Lindsay Kemp, insegna a David l’arte del travestimento, dell’interpretazione o se vogliamo, l’astuzia dell’omerico Ulisse e del cavallo di Troia: dentro ad un costume, puoi essere chiunque tu voglia essere.
Come direbbe Oscar Wilde: “datemi una maschera e vi dirò tutta la verità”.
Il genio trova la via per poter esprimere senza costrizioni mentali di sorta, ogni sua inclinazione, come in un caleidoscopico turbinio di colori e performance, che lasciano tutto il mondo sbalordito.
David, come dimostrano i disegni, gli scritti ed anche numerosi video, allestiti nelle sale del V&A, è un accentratore, che pianifica ogni più piccolo dettaglio del lavoro, che segue con la stessa scrupolosità di un direttore marketing, non privo tuttavia nella vita del libertinaggio più sfrenato.
Bowie ama circondarsi di collaboratori specializzati, come lo stilista: Kansai Yamamoto; creatore dell’iconico abito in vinile nero per il tour Aladdin, che non crede ai suoi occhi, quando raggiunge il cantante a New York e lo vede scendere dal soffitto, esibendosi in performance durante le quali indossa la sua collezione d’indumenti femminili.

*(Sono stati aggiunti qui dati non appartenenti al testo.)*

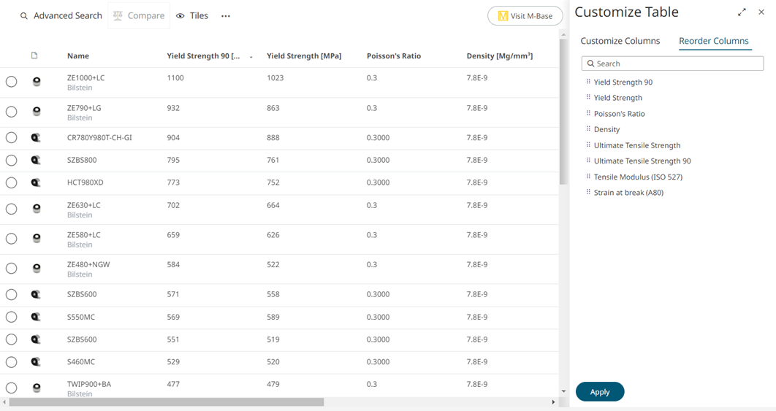Click the horizontal scrollbar right arrow
Image resolution: width=776 pixels, height=411 pixels.
point(553,402)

Ma Bowie, oltre ad esprimere un marcato interesse verso il buddismo e l’oriente, fin da ragazzo si espone in modo coraggioso per rompere le barriere degli stereotipi sessuali, della censura, provocando in continuazione l’opinione pubblica ed incuriosendola circa le sue personali inclinazioni.

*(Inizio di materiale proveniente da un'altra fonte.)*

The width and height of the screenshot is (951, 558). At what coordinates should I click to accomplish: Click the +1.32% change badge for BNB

Colpo da maestro o forse mera fortuna (ai posteri l’ardua sentenza), quando nel 1972, confessa pubblicamente nell’articolo "Oh! You Pretty Thing”: “Sono gay, lo sono sempre stato, anche quando ero Davie Jones”. L’attenzione mediatica risponde alla provocazione ed in breve il suo album “Ziggy Stardust” schizza in cima alle classifiche.
Il “Duca Bianco”, vestito da Alexander McQueen, è un artista, una superstar, tra le più audaci, geniali ed eroiche, che ha tentato sempre e continuativamente di imporsi rompendo le regole, spezzando gli schemi, senza per questo proporci opere banali, ma con un occhio attento e preciso, minimalista a sprazzi, che ha saputo cogliere in circa 70 anni, tutti i tratti distintivi della società, dei suoi linguaggi: la musica, il design, la fotografia, l’arte, il cinema…
“David Bowie is” è una mostra rivoluzionaria, non tanto per la struttura proposta dai curatori, quanto per l’intento di comunicare un messaggio importante: “We could be heroes, just for one day”.
Un artista, che ha dapprima sognato la propria fortuna, per poi crearla con un incessante lavoro quotidiano, questo è David Bowie, secondo me: un eroe del nostro tempo!